→ PASSAGE TO READ
:::

Novartis partner BioLineRx in-licenses NASH drug after joint evaluation


Novartis ($NVS) is set to support the development of a nonalcoholic steatohepatitis (NASH) drug by its Israeli partner BioLineRx ($BLRX). The arrangement sees BioLineRx, which Novartis works with to scout opportunities in Israel, in-license the NASH asset under its R&D framework with the Swiss Big Pharma.

Tel Aviv, Israel-based BioLineRx picked up the NASH drug, now known as BL-1210, from Hadasit, the tech transfer wing of Hadassah Medical Organization. Novartis was involved in the evaluation of the drug, which was developed by Dr. Rifaat Safadi at Hadassah Medical Center. Safadi, a liver disease specialist, is known for his work on possible links between the immune system and NASH, research that led to the development of Immuron’s (ASX:IMC) IMM-124E.

:::

→ RECORD EXTRACTS
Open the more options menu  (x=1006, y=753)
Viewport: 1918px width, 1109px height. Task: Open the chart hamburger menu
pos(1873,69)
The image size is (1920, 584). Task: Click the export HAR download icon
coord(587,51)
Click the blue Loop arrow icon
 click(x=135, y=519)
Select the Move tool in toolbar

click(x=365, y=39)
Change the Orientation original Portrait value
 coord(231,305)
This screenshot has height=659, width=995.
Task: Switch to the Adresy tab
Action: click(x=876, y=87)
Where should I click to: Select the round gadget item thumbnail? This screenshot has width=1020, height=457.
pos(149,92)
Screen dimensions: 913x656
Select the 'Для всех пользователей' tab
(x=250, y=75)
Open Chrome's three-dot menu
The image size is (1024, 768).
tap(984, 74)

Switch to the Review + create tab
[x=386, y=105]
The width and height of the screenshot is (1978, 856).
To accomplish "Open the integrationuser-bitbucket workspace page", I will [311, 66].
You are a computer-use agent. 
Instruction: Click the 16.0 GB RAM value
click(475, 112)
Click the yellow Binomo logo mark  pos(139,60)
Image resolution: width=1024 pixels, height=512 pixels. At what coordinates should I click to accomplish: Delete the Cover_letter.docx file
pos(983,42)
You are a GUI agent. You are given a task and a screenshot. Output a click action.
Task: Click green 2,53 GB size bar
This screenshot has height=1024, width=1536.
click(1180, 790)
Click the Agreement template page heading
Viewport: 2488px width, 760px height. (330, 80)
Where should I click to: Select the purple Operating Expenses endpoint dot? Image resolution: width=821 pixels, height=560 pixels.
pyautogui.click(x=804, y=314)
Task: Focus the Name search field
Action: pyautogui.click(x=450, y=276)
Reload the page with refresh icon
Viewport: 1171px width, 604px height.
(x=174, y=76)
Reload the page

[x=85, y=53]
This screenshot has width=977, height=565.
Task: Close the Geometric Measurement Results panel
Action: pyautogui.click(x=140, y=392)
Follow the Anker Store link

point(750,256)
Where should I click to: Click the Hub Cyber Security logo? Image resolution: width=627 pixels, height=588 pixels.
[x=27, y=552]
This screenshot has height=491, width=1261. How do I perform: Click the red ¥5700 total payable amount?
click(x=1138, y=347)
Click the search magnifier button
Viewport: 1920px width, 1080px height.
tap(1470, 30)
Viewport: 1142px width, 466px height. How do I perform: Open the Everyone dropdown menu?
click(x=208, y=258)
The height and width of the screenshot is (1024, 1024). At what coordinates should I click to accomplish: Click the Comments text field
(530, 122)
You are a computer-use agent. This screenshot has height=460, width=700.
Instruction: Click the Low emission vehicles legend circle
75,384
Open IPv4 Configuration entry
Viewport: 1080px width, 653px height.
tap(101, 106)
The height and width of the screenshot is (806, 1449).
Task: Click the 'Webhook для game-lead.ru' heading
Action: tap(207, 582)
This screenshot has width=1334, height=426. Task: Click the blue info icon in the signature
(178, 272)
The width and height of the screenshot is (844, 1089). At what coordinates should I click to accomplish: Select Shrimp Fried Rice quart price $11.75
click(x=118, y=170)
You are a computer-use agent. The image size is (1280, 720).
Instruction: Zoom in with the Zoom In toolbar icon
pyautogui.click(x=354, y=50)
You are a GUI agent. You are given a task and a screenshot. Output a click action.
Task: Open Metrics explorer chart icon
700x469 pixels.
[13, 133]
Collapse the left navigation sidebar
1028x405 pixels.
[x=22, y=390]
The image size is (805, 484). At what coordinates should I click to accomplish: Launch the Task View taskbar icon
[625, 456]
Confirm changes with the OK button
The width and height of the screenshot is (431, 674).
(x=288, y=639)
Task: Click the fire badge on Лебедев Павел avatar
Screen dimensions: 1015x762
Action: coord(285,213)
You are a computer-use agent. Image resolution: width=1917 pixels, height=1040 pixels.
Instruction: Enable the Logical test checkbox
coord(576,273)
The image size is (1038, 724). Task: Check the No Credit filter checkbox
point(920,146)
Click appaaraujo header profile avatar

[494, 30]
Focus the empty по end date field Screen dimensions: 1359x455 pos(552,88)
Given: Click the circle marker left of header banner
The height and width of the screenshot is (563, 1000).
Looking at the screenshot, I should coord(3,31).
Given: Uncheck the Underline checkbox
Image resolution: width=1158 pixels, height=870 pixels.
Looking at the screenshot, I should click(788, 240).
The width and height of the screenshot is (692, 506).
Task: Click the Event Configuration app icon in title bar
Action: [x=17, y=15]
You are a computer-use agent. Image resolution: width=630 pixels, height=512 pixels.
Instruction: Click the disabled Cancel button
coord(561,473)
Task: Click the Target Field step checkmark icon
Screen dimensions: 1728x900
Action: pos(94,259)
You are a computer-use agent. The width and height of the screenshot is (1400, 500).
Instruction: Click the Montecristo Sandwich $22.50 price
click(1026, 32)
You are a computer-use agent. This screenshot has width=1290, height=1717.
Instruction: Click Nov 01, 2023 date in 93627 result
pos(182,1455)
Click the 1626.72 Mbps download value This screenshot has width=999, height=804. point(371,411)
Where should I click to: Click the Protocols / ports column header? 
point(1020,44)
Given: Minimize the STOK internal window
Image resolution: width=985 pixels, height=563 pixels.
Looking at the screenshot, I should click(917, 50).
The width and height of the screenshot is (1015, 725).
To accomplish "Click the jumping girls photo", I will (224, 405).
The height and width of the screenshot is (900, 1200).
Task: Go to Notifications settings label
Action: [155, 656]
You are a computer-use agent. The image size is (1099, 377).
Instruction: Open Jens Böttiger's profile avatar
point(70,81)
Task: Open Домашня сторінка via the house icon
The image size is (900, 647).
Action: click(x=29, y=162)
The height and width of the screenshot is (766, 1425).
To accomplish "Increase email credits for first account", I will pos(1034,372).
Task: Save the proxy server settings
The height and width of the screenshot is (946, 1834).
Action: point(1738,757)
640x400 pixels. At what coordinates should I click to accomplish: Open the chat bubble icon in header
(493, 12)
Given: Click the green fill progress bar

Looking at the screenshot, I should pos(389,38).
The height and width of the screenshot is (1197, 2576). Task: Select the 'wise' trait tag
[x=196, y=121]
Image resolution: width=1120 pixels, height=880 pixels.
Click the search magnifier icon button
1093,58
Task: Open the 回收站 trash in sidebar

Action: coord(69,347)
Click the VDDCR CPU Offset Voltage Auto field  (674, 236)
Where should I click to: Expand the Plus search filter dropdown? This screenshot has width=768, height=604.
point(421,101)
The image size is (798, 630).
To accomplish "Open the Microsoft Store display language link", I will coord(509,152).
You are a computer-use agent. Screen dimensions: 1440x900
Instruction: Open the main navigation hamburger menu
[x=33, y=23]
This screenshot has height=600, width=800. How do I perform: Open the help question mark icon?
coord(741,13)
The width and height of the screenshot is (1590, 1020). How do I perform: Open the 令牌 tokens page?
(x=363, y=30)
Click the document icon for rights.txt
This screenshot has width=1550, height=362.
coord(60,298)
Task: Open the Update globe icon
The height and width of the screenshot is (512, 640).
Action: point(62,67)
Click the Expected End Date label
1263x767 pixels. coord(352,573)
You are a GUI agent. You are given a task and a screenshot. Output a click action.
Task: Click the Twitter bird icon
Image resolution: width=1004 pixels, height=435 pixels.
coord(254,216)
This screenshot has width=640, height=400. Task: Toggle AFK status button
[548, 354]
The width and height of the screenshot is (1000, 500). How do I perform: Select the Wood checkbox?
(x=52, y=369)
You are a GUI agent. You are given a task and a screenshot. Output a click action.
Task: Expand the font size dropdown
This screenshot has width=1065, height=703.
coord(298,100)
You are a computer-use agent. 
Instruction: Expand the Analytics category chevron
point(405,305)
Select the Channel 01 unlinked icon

:::

→ PROBLEMS TO SOLVE
1. Check each statement against the article on BioLineRx and the NASH drug. Answer yes or no, and quote the words from the article that decide it.
(a) BioLineRx is based in Tel Aviv.
(b) Novartis developed BL-1210.
(c) Hadasit is the tech transfer wing of Hadassah Medical Organization.
2. List every company or organization named in the article on BioLineRx and the NASH drug.
3. Continue the article on BioLineRx and the NASH drug from its last sentence.

→ YOUR RESPONSES
1.
(a) Yes: "Tel Aviv, Israel-based BioLineRx"
(b) No: "which was developed by Dr. Rifaat Safadi at Hadassah Medical Center"
(c) Yes: "Hadasit, the tech transfer wing of Hadassah Medical Organization"

2.
Novartis
BioLineRx
Hadasit
Hadassah Medical Organization
Hadassah Medical Center
Immuron

3.
BioLineRx describes the asset it has in-licensed from Safadi as an immunomodulator. The expectation is that BL-1210 will reduce liver fibrogenesis--and, by extension, minimize scarring--by modulating the activity of the immune system. In recent years, Safadi’s research has looked at treating liver disorders by modulating natural killer cell activity through inhibition of NGn4 expression. Safadi filed for patent protection of the idea in nonalcoholic fatty liver disease, the most extreme form of which is NASH, last year.

Having picked up the rights to BL-1210, BioLineRx now plans to advance the preclinical program, receiving advice from Novartis as it goes. The arrangement is the result of a deal struck late in 2014, at which time Novartis made a $10 million (€9 million) investment in BioLineRx. The deal entrusted BioLineRx with scouting out promising drugs for Novartis in Israel, a country that the Swiss drugmaker has tried to increase its exposure to in recent years.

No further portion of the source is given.